Showing 1-5 of 139 (next | show all)
A compelling true tale of exploration, and a glimpse into an extraordinary chapter in the life of Teddy Roosevelt after his presidency. ( )
  jemisonreads | Jan 22, 2024 |
As anyone who is well acquainted with the life of Theodore Roosevelt knows, he was a man who craved adventure, especially pitting himself physically against the forces of nature. Candace Millard’s book THE RIVER OF DOUBT: THEODORE ROOSEVELT’S DARKEST JOURNEY is the story of one such adventure when the former President, fresh off of his defeat in the 1912 Presidential election, when he ran on the third party Bull Moose ticket, decided to explore a tributary of the Amazon as a way to work past the gloom of an electoral loss. The story of this expedition may be a footnote in history, but it is one that reveals much, not only about one of the most vivid and consequential figures in American history, but also about human nature and the will to survive when confronted by adversity and an unimaginably hostile environment.

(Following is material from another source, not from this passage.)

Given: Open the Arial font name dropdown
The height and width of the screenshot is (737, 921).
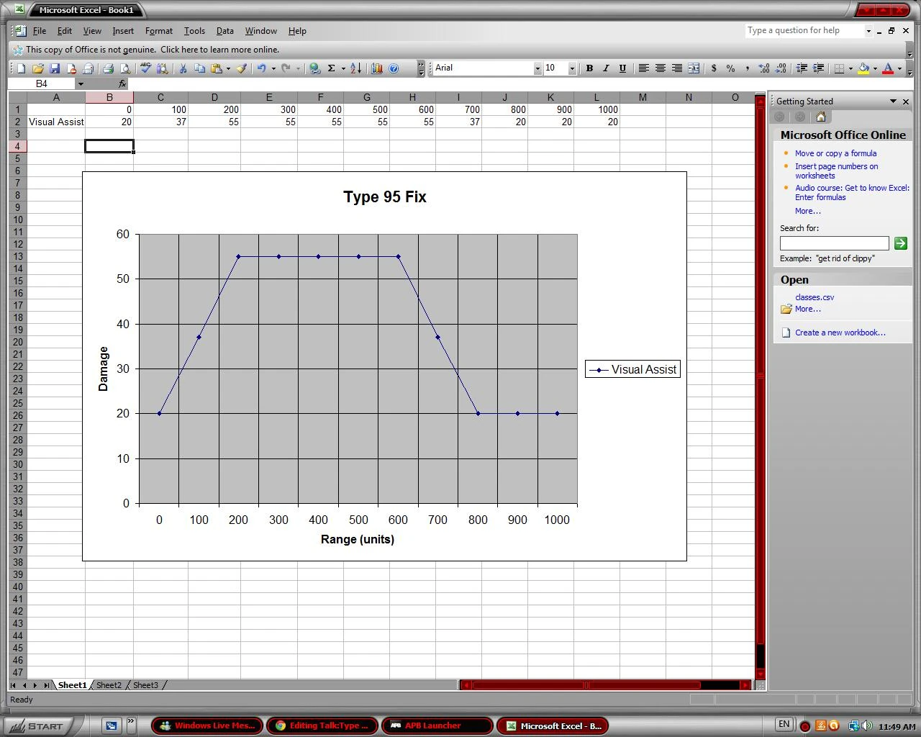Looking at the screenshot, I should 537,68.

Roosevelt had been a sickly youth who had built up his physical strength and stamina in early adulthood, he strove to live what he called “the strenuous life,” and believed that a strong will could overcome any obstacle. It was an attitude which served him well for much of his life, which included being a rancher on the plains of the Old West, a police commissioner in the rough and tumble New York City of the late 19th Century, the leader of the Rough Riders in the Spanish American War, and a political career that had seen him rise from Governor of New York to Vice President, and ultimately to the highest office in the land upon the assassination of William McKinley. All this accomplished before the age of 42. As many reviewers have noted, TR was probably not a man given to introspection, and one possessing a sense of self confidence that surely crossed the border into hubris. If so, then THE RIVER OF DOUBT, is the story of how he was humbled.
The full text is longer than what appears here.